ASIA-PACIFIC 
India temple stampede kills 148 people
Monday, 4 August, 2008Close to 150 Hindu worshippers, including scores of children, have died at a temple in northern India in the worst stampede in the country in three years.
Tens of thousands of people had thronged the Naina Devi shrine in Himachal Pradesh state to attend week-long religious festivities when the rumour of a landslide triggered panic among devotees on Sunday.
"The death toll as of now is 148, and 48 people are injured," a police spokesman said.
Police started hitting devotees with batons in an effort to stop the commotion, but this only created further panic, witnesses said.
"People started pushing their way back and many women and children fell down. Whoever fell down was trampled upon by the surge of devotees," said Mohni Singh, a local television journalist who was present at the site.
The bodies of devotees were strewn along the steep four-kilometre path leading up to the temple, located about 150 kilometres from the state capital Shimla, witnesses said.
Around 50 people with minor injuries were getting treatment at a hospital in neighbouring Punjab state, where most of the deceased came from.
Punjab's Chief Minister Prakash Singh Badal announced the next of kin of the dead would receive 100,000 rupees ($A2,500) in compensation.
Despite the huge loss of life, officials said the pilgrimage was continuing only hours after the corpses were cleared.
The temple, devoted to goddess Naina Devi, is located at a hilltop in the Himalayas and visitors have to climb a narrow stairway to access it.
The shrine has been the site of previous deadly accidents.

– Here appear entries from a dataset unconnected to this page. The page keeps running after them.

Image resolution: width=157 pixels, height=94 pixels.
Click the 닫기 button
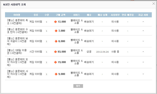click(x=78, y=86)
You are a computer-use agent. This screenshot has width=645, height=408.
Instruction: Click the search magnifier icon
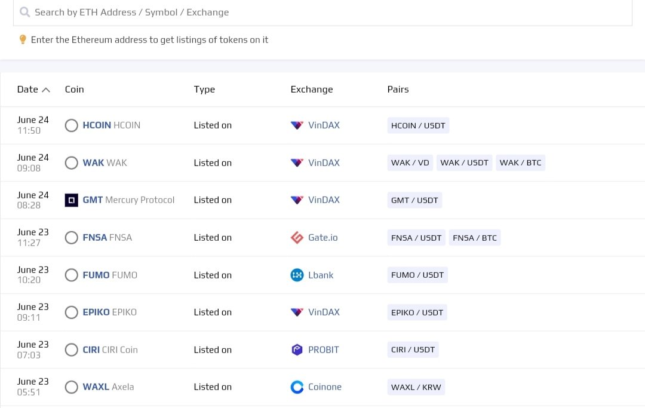[x=24, y=12]
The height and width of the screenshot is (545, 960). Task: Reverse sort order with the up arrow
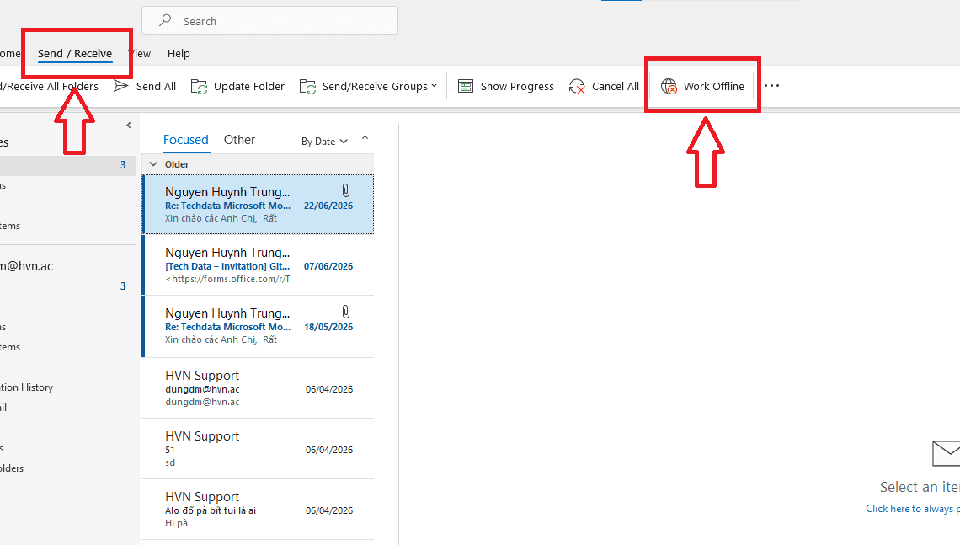365,141
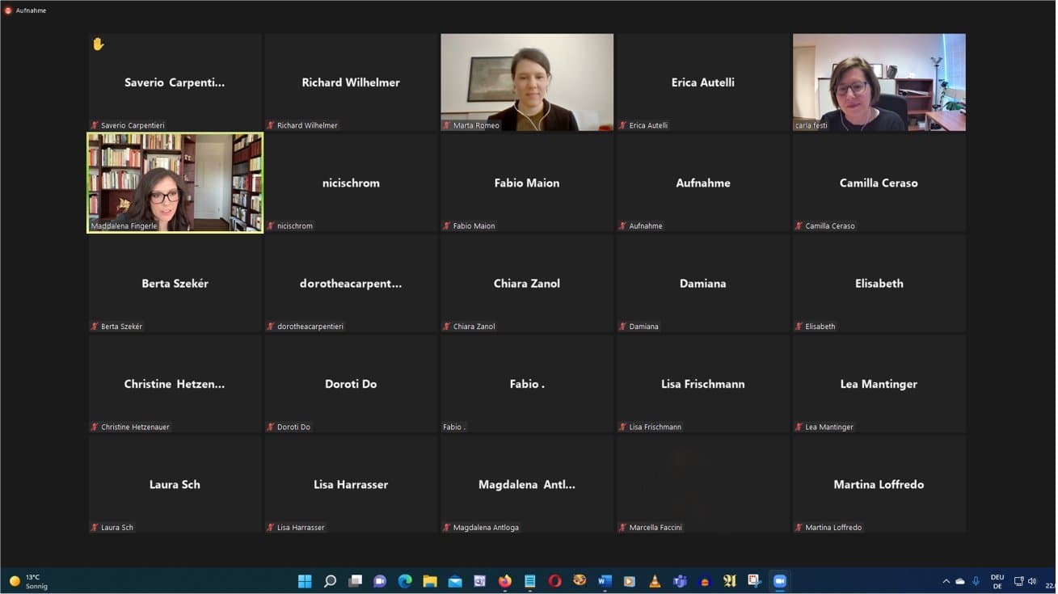Launch Firefox from the taskbar
The width and height of the screenshot is (1058, 594).
click(x=505, y=581)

In the early 1980s, more than 50 people died in a similar stampede. After that incident, authorities constructed separate passages for entry and exit.

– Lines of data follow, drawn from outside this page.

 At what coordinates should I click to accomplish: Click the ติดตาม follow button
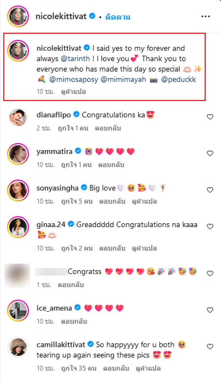click(x=118, y=17)
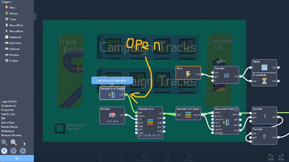
Task: Pick the MouseClick trigger
Action: click(x=14, y=25)
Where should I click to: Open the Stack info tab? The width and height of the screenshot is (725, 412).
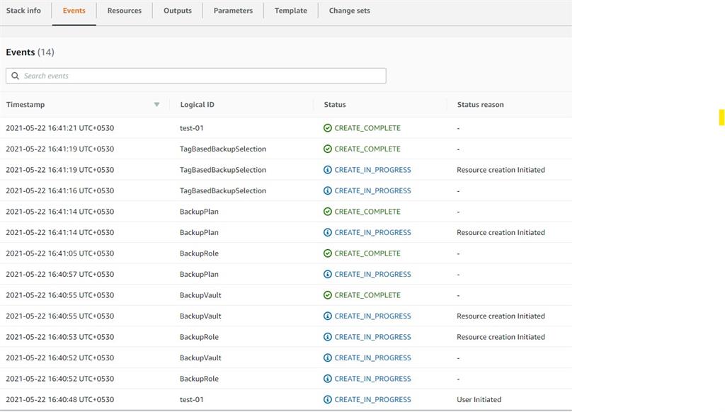[x=23, y=11]
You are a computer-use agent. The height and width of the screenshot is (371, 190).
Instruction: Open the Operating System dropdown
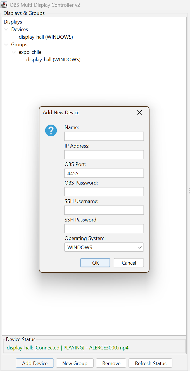[104, 247]
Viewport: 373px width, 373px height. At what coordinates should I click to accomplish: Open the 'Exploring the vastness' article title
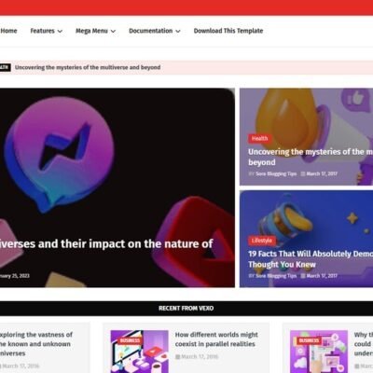point(36,344)
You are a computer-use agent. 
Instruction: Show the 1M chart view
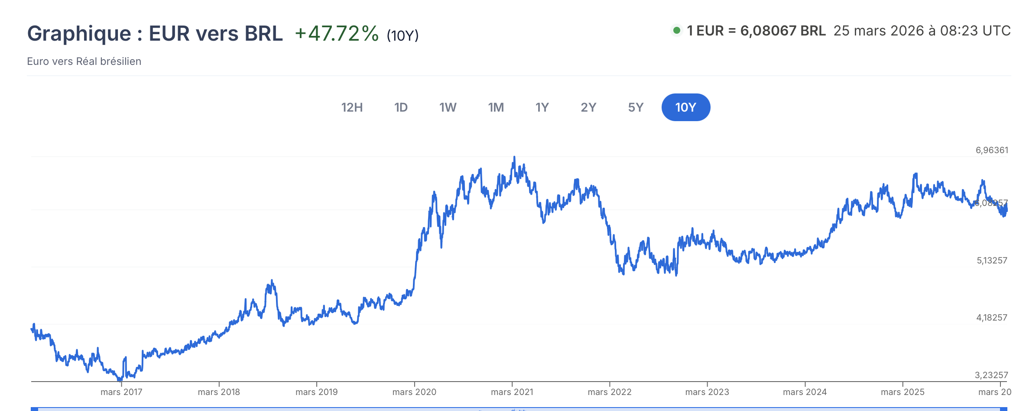pos(496,107)
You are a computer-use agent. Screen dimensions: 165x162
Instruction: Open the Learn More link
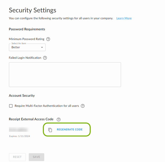click(x=124, y=18)
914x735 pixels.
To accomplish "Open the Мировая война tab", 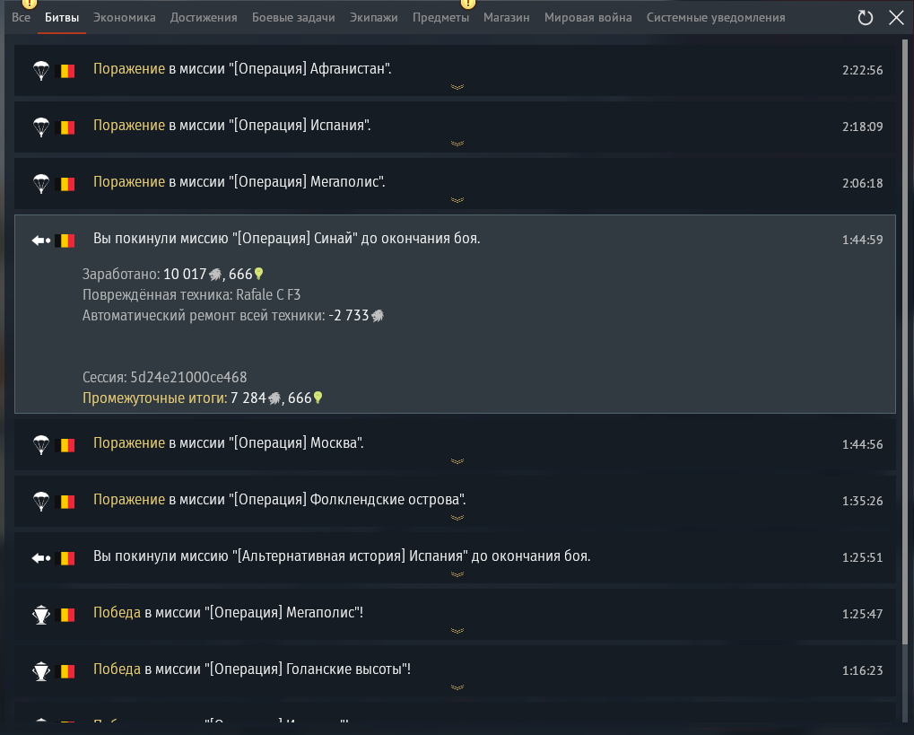I will tap(588, 18).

Temple crushes are common during festivities in India, where crowd control management is often rudimentary at best.
Six people died in similar circumstances at a popular Hindu festival in July in the eastern state of Orissa, where about one million people had gathered in the town of Puri for an annual celebration.
In March, nine people were killed and many more injured at a religious gathering in central India when a railing broke at the temple premises, leading to a stampede among 100,000 devotees.
In one of India's deadliest stampedes, 257 people were killed during a Hindu pilgrimage in western Maharashtra state in January 2005.